Como esse processo ocorre com as duas células (n) formadas na meiose I, o resultado da meiose II: 4 células-filha (N) que não são geneticamente idênticas.
Há algumas diferenças importantes entre os processos de mitose e meiose (Tabela 1). Primeiro, em relação a localização, a primeira ocorre em todos os tecidos enquanto a segunda ocorre em células germinativas especializadas presentes nos testículos e nos ovários. Quando comparados os produtos, a mitose produz células somáticas diploides; enquanto a meiose produz espermatozoides e ovócitos secundários haploides. Acerca do pareamento dos homólogos maternos e paternos, esse é um processo que ocorre apenas na meiose I. Assim como a recombinação também é um processo quase exclusivo da meiose, sendo muito rara e anormal na mitose.
Tabela 1. Comparação entre os processos de Mitose e Meiose, em relação a: localização; produtos; replicação do DNA e divisão celular; duração da prófase; pareamento dos homólogos maternos e paternos; recombinação e relação entre as células-filhas.

Meiose - Gametogênese
A meiose destinada a formação dos gametas é denominada gametogênese. Sendo no sexo feminino oogênese, e no masculino espermatogênese.
A espermatogênese inicia-se já durante o desenvolvimento embrionário. Nos testículos do embrião, células diploides denominadas células germinativas primordiais sofrem diversas divisões mitóticas, dando origem a várias espermatogônias, que continuam a se dividir por mitose durante toda a vida do homem. Durante a puberdade, que geralmente ocorre entre os 13 e 16 anos de idade, algumas espermatogônias sofrem algumas modificações e formam uma célula diploide denominada espermatócito primário. Os espermatócitos I entram em meiose e ao final formam-se os espermatócitos II, que são células haploides com n cromossomos duplicados. Estas células entram em meiose II e dão origem às espermátides, que também são células haploides. As espermátides sofrem um processo denominado espermiogênese, em que não divisão celular, e se transformam em espermatozoides. Cada espermatócito I forma 4 espermatozoides (Figura 6).

» Dados registrados

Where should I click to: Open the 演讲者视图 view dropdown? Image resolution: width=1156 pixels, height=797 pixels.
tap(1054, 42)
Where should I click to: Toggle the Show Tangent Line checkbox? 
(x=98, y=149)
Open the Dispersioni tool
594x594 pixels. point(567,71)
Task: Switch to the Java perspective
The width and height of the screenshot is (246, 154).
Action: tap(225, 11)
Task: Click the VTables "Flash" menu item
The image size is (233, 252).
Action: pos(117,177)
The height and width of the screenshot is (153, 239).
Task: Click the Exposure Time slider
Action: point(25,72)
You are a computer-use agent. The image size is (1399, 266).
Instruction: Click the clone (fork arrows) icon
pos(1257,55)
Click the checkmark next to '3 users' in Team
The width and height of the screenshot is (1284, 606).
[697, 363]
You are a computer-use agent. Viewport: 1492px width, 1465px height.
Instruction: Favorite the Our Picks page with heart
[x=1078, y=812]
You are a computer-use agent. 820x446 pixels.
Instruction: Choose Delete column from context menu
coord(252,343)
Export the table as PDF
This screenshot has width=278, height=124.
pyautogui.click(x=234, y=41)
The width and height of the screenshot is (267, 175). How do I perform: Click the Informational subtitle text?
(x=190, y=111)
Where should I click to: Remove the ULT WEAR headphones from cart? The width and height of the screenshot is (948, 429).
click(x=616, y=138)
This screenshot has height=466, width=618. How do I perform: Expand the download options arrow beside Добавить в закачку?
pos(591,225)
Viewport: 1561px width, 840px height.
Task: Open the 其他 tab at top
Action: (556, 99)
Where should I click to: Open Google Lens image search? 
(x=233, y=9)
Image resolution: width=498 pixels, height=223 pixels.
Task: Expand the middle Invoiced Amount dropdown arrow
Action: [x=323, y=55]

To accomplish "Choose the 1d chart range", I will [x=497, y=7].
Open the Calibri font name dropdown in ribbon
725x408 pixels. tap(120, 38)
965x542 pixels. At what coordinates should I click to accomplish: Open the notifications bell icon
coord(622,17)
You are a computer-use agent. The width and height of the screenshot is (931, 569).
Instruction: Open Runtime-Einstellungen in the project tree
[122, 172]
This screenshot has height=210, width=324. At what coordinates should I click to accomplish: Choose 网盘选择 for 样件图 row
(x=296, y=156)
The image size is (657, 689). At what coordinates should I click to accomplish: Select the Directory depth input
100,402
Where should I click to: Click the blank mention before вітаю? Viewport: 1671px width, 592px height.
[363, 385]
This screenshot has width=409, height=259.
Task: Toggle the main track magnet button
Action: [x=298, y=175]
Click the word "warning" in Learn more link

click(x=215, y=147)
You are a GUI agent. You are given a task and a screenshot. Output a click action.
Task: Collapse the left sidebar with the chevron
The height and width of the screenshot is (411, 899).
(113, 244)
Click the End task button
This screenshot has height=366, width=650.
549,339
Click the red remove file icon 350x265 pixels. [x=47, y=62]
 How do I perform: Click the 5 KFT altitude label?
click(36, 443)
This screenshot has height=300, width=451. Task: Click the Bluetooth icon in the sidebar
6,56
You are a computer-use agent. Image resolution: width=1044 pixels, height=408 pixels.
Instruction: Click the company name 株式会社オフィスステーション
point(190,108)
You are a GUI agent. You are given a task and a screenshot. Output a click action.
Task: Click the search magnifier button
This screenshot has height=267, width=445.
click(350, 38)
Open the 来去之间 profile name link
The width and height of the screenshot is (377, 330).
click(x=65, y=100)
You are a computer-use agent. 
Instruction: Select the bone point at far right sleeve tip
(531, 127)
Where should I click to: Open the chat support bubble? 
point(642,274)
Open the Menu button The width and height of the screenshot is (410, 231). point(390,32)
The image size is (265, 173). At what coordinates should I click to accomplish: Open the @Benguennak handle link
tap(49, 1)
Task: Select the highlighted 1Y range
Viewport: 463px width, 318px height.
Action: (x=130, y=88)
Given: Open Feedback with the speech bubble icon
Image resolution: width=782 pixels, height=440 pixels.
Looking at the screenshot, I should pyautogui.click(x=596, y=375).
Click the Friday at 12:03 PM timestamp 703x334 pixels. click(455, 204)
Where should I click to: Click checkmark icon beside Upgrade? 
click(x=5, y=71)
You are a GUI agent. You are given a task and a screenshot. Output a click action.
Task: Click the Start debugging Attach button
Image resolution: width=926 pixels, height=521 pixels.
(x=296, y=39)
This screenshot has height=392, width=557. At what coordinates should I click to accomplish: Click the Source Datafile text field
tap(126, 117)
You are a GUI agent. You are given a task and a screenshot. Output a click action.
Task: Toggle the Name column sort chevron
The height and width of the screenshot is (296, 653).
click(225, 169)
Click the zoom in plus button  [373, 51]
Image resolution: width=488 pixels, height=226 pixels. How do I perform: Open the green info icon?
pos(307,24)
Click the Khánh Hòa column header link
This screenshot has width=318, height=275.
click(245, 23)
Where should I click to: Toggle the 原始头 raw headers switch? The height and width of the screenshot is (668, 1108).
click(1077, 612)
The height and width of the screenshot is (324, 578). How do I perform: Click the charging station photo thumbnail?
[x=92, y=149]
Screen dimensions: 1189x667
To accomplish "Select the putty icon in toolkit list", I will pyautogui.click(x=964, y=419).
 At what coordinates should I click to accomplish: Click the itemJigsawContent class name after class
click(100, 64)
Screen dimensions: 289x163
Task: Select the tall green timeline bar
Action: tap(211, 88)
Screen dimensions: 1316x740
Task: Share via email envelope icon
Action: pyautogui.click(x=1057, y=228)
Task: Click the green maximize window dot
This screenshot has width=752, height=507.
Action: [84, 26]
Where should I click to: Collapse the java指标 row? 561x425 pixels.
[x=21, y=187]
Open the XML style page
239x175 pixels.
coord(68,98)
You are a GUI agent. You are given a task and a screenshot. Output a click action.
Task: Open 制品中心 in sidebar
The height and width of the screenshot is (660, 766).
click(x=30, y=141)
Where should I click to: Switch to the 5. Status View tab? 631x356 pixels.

» O que fazer
De acordo com o trecho fornecido sobre mitose e meiose, quantos espermatozoides são formados a partir de cada espermatócito I?

» Resultado do exercício
Cada espermatócito I forma 4 espermatozoides.